The makers claim that their library gets its character from focusing on the sound between the notes rather than the notes themselves; they admit that the intonation isn't always perfect, but justify that by saying that OSR is designed to be organic and to reflect the humanity of the players, rather than being clinically perfect. Whatever your take on that, I'd say that the few instances of dodgy pitching I heard would not (with one exception, noted earlier) set off any alarm bells, given that they occur fleetingly within a fast run. Flaccid delivery or sloppy timing would be a far worse flaw in this context, and that doesn't happen here.
It helps that the library's producer is a busy composer whose work involves creating orchestral arrangements for public consumption on a regular basis. Although I don't normally single out online demos, I can recommend Hendrik Schwarzer's short piece 'Catching One Dream' to give you an idea of what OSR is capable of. For my part, I'm confident that the lively runs and figures in this collection will add panache to my orchestral demos, and provide a bit of compositional inspiration into the bargain.
(Answer to quiz question: a perfect fourth. Five octaves = 60 semitones; 60 divided by 12 = 5 semitones, equivalent to a perfect fourth interval.)
Most orchestral string libraries contain fast octave runs, usually played in ascending and descending forms with major, minor, chromatic and whole-tone scale options. OSR is almost unique in making a sole feature of this performance style; to our knowledge, the only library in a similar vein was Peter Siedlaczek's 1.9GB Smart Violins, originally issued in Akai, Emu and Gigasampler format in 2001. Now re‑formatted for Kontakt, Siedlaczek's title is only available as part of his Complete Classical Collection bundle.
- 14 First Violins
- 12 Second Violins
- 10 Violas
- 8 Cellos
- 6 Basses
(Total 50 players.)
FULL STRING ENSEMBLE
VIOLINS & VIOLAS
- Single oct (violas oct down)
- Double oct (violas unison)
- Up, down & up‑and‑down
- 'Special' non‑linear 
- Maj, min & '5th to 5th' scales
- Spiccato versions
Runs Builder Phrases*:
- Triplet up / down
- Triplet figures 1 & 2
- 16th up
- 16th figure
- Slur down
- 4th / 5th run up / down **
- Short sfz trill (tone / semitone)
- Measured short trill (tone / semitone)
- 16th down (C B A G)
- 16th up (C D E F)
- 16th figure (C G F G)
- 8th triplet down (C G F)
- 8th t down (C A G)
- 8th t down‑up (C B A, G A B)
- Short legato
CELLOS & BASSES
- Single oct
- Double oct
- Up, down
- 'Special' non‑linear 
- Maj, min & '5th to 5th' scales
- Spiccato versions
Runs Builder Phrases*:
- Triplet down
- Triplet up
- Triplet figure 1
- Short sfz trill
(*= scale‑based, ** = mapped to root / fifth / octave only, [number in brackets] = different run types, maj = major, min = minor, oct = octave, 8th = eighth note, 16th = 16th note, t = triplet.)

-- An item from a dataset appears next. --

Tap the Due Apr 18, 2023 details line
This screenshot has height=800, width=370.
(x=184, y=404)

Orchestral Tools don't publish system specifications for OSR, but its relatively light RAM footprint means that it will run perfectly well on modest systems — just make sure you have 14GB of free disk space for the samples (7GB for the compressed download files and the remainder for the uncompressed data). The library works only with Kontakt 4 or Kontakt 4 Player, the minimum requirements for which are listed at www.native‑instruments.com.

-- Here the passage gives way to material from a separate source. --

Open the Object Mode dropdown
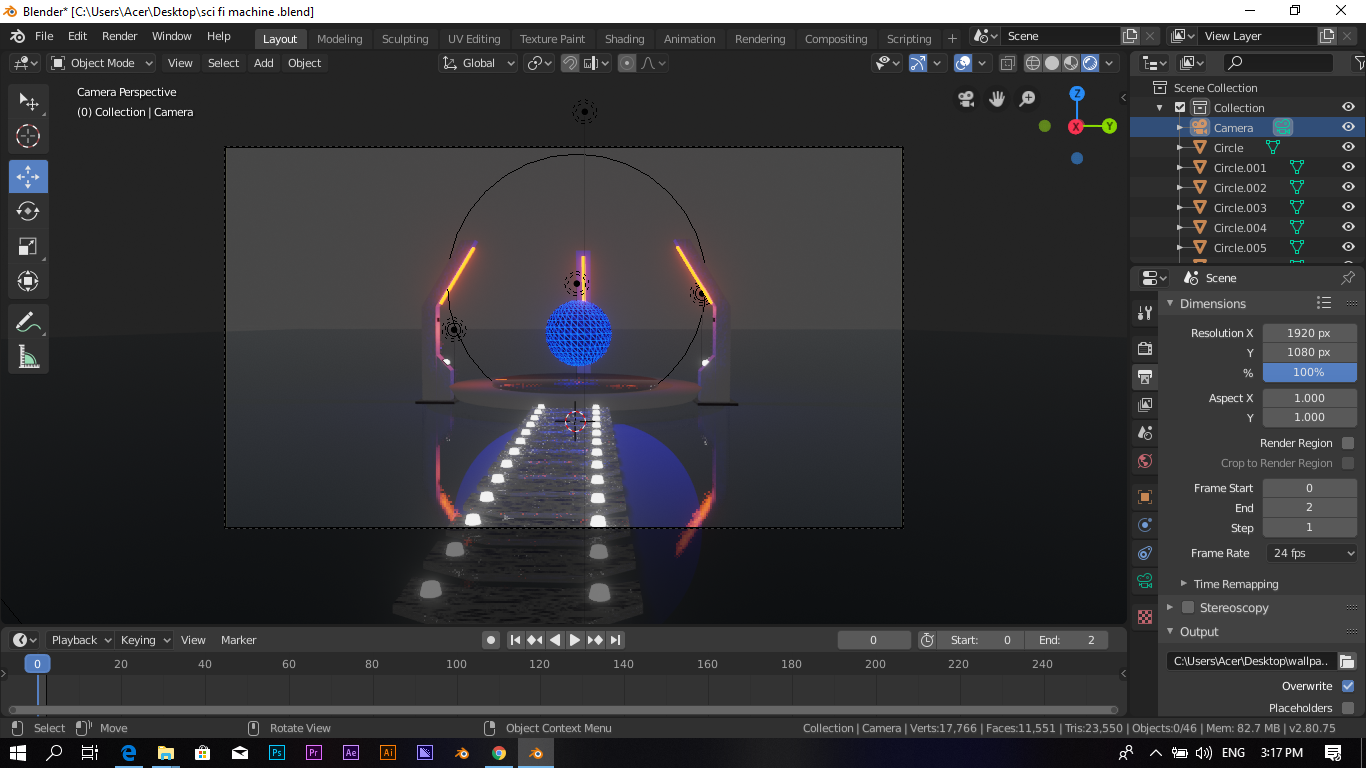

- Large string sections recorded in a classic‑sounding, historic scoring stage.
- Recorded from three mic positions.
- Provides a good selection of lively run‑building material and useful tools for programming it.

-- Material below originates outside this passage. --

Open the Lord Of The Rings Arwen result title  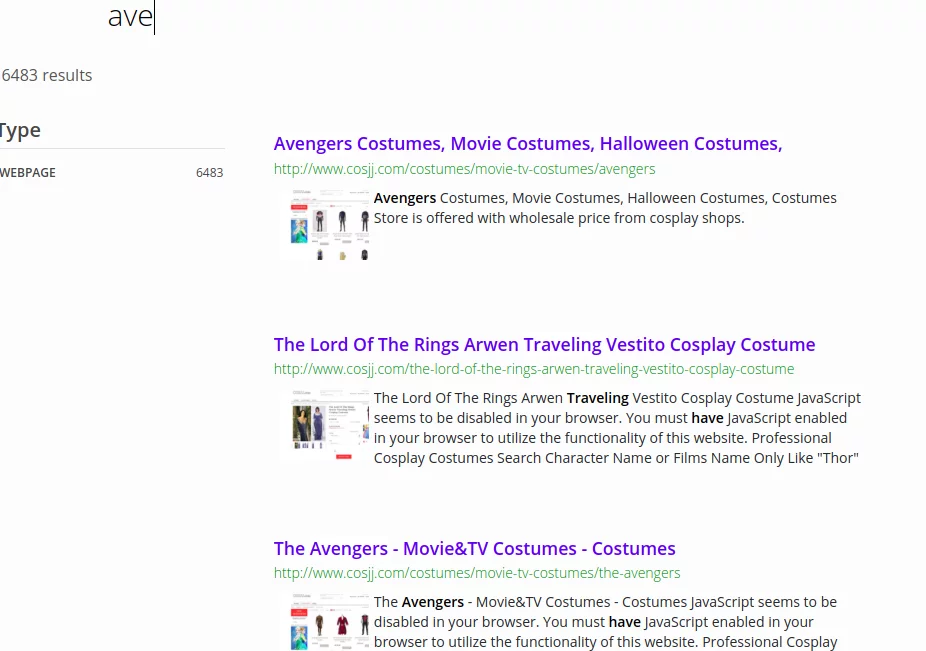[544, 345]
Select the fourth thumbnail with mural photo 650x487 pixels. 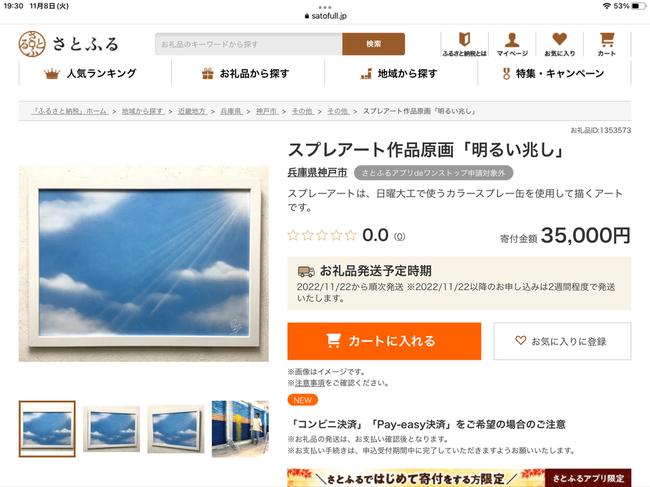point(240,429)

- Also contains very good straight notes.
- Currently lacks certain types of scale run.
OSR features a large, professional European string orchestra performing a wide variety of hard‑to‑program runs and figures with commendable spirit and accuracy of timing. It benefits from musically intelligent programming and also has some great sustains and staccatos. In short, it's a very effective collection that will add vitality, movement and realism to your orchestral scores.